The victim testified that petitioner touched her breasts "more than likely every time like he want to my house or I went to his." RT at 35. Her mother testified that petitioner came to their home almost every weekend to take care of their autistic son. RT at 64. She testified that her daughter told her that petitioner touched her inappropriately at his apartment and in their home in almost every room and in the back yard. RT at 63.
While the court agrees with the California Court of Appeal that the prosecutor could have done a better job in establishing a time frame, assuming that there was any better evidence which could have been forthcoming from the victim, the victim's generic testimony that petitioner touched her almost every weekend was sufficient to support count three. The victim testified as to the types of conduct petitioner committed against her on numerous occasions and described the general time period in which the acts occurred.
Moreover, the Supreme Court has, again, recently reminded us of the very high burden a petitioner carries when attempting to show that a decision by an appellate court is objectively unreasonable. Washington v. Sarausad, __U.S.__, __S.Ct.__, 2009 WL 129033 (Jan. 21, 2009). This is especially so when the federal issue to be determined is dependent to a degree on the interpretation of state law. Id. Here, the Court of Appeal was tasked with applying the legal standards set forth by the California Supreme Court in the difficult area of determining time lines in child molestation allegations. Unless there is no reasonable way to accept the determination of the state Court of Appeal, the decision stands.
The denial of this claim by the California Court of Appeal was not an unreasonable application of clearly established Supreme Court authority. Accordingly, this claim should be denied.
In the answer, respondent also suggests that petitioner is raising a claim that he was denied his right to notice and a fair opportunity to respond to the charges because count three charged him with an act occurring on an unspecified date between October 28, 2004, and November 27, 2004. The court does not find that petitioner is raising such a claim. In any event, in Brodit v. Cambra, 350 F.3d 985 (9th Cir. 2003), the Ninth Circuit rejected such a claim in a case where the petitioner was convicted of violating Cal. Penal Code § 288.5, pursuant to which he was charged with three acts of sexual abuse occurring on unspecified dates between June 12, 1992, and December 31, 1994. 350 F.3d at 988. The Ninth Circuit cited California cases finding no violation because defendants could take advantage of a variety of defenses in the absence of specific dates; for example, they could deny the allegations, advance positive character evidence, etc. Id. at 989. Because no clearly established Supreme Court case law supported the petitioner's claim, the court found that it was without merit. Id. Accordingly, were petitioner to raise a claim alleging that he was denied his right to present a defense because he was charged with an act occurring on an unspecified date, his claim would be denied pursuant to Brodit, supra.

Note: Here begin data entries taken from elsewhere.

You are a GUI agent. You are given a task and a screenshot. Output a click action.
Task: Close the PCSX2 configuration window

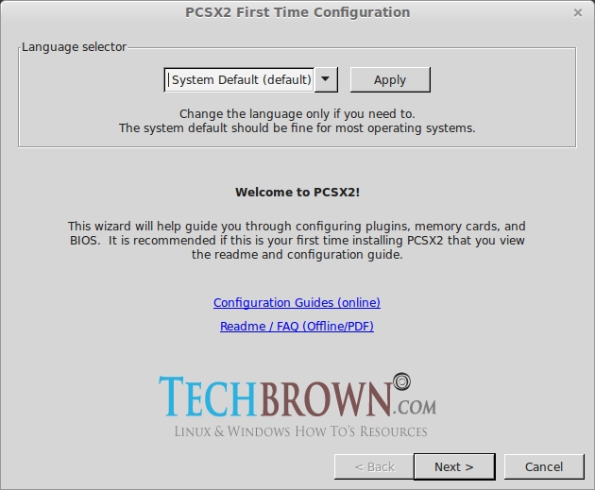click(578, 13)
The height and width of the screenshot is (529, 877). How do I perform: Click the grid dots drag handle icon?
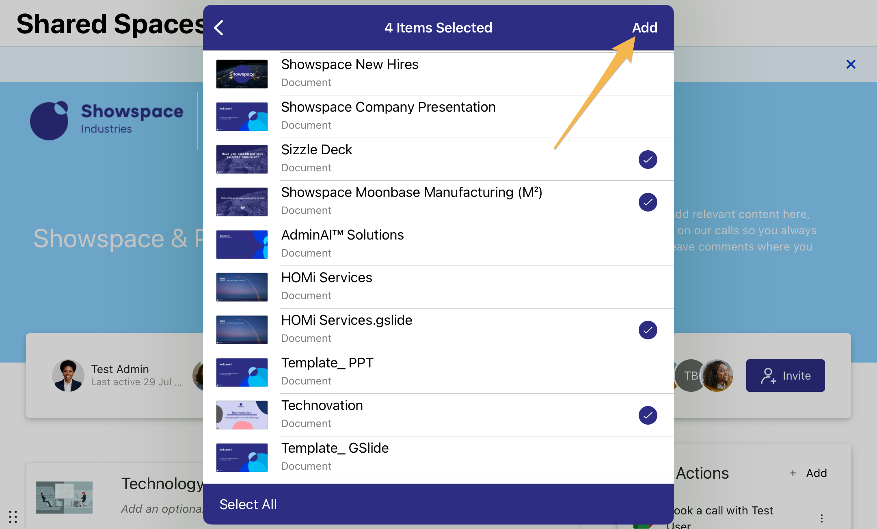coord(13,516)
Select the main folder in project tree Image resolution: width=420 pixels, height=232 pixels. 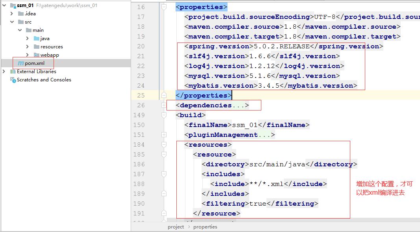coord(38,30)
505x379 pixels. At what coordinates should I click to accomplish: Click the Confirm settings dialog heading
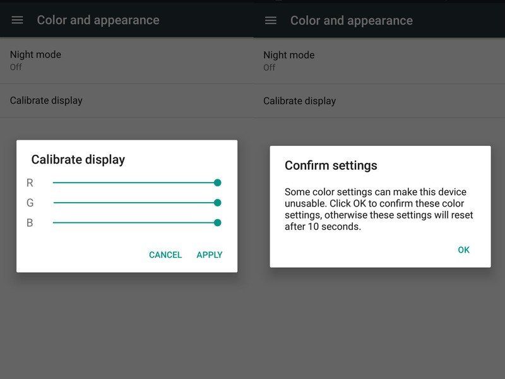click(331, 165)
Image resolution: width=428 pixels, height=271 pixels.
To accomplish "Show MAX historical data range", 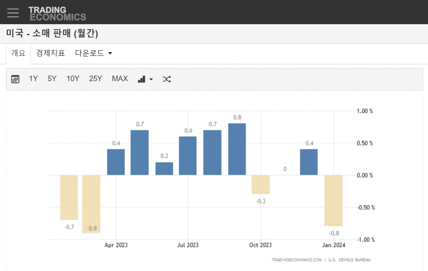I will point(120,79).
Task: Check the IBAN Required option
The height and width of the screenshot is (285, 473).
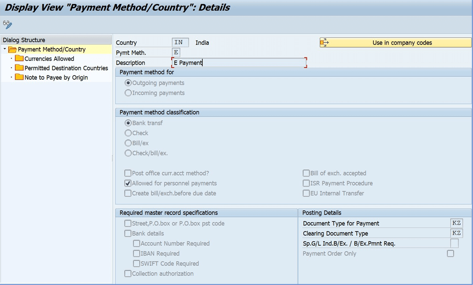Action: [136, 254]
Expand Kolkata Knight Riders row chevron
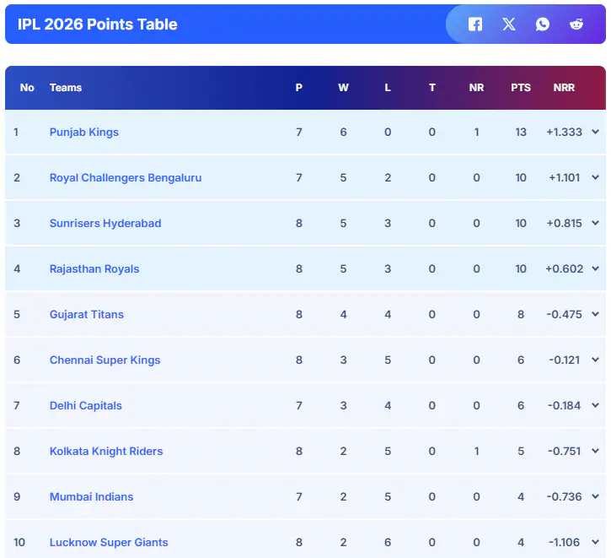This screenshot has width=611, height=558. tap(595, 452)
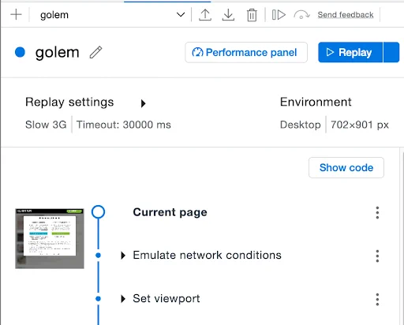The height and width of the screenshot is (325, 404).
Task: Expand the Replay settings section
Action: [143, 103]
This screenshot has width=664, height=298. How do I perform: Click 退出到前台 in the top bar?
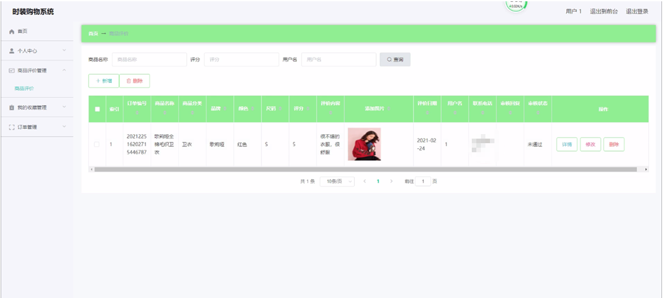tap(603, 12)
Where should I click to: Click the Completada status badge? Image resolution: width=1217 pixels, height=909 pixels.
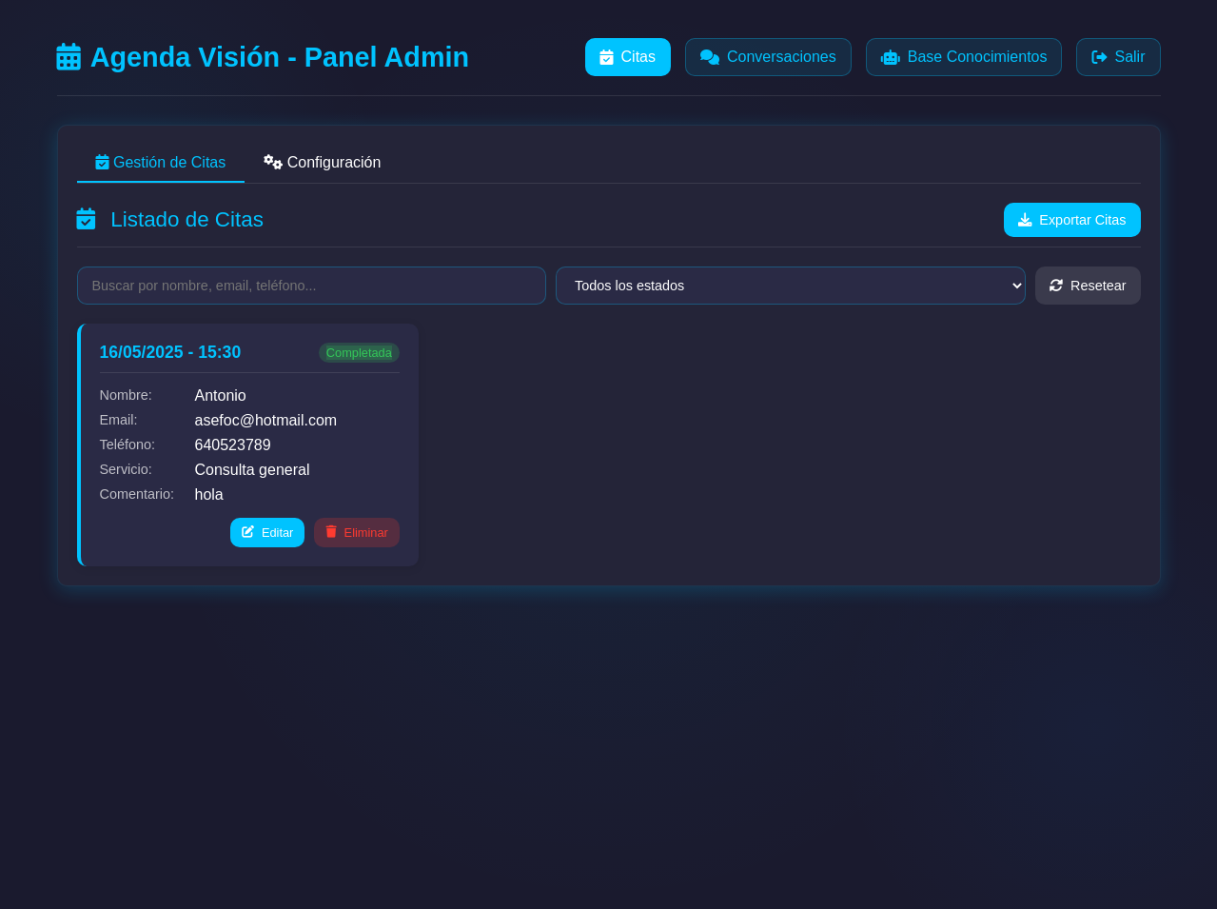pos(359,353)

Accordingly, IT IS HEREBY RECOMMENDED that petitioner's application for a writ of habeas corpus be denied.
These findings and recommendations are submitted to the United States District Judge assigned to the case, pursuant to the provisions of 28 U.S.C. § 636(b)(l). Within twenty days after being served with these findings and recommendations, any party may file written objections with the court and serve a copy on all parties. Such a document should be captioned "Objections to Magistrate Judge's Findings and Recommendations." Any reply to the objections shall be served and filed within ten days after service of the objections. The parties are advised that failure to file objections within the specified time may waive the right to appeal the District Court's order. Martinez v. Ylst, 951 F.2d 1153 (9th Cir. 1991).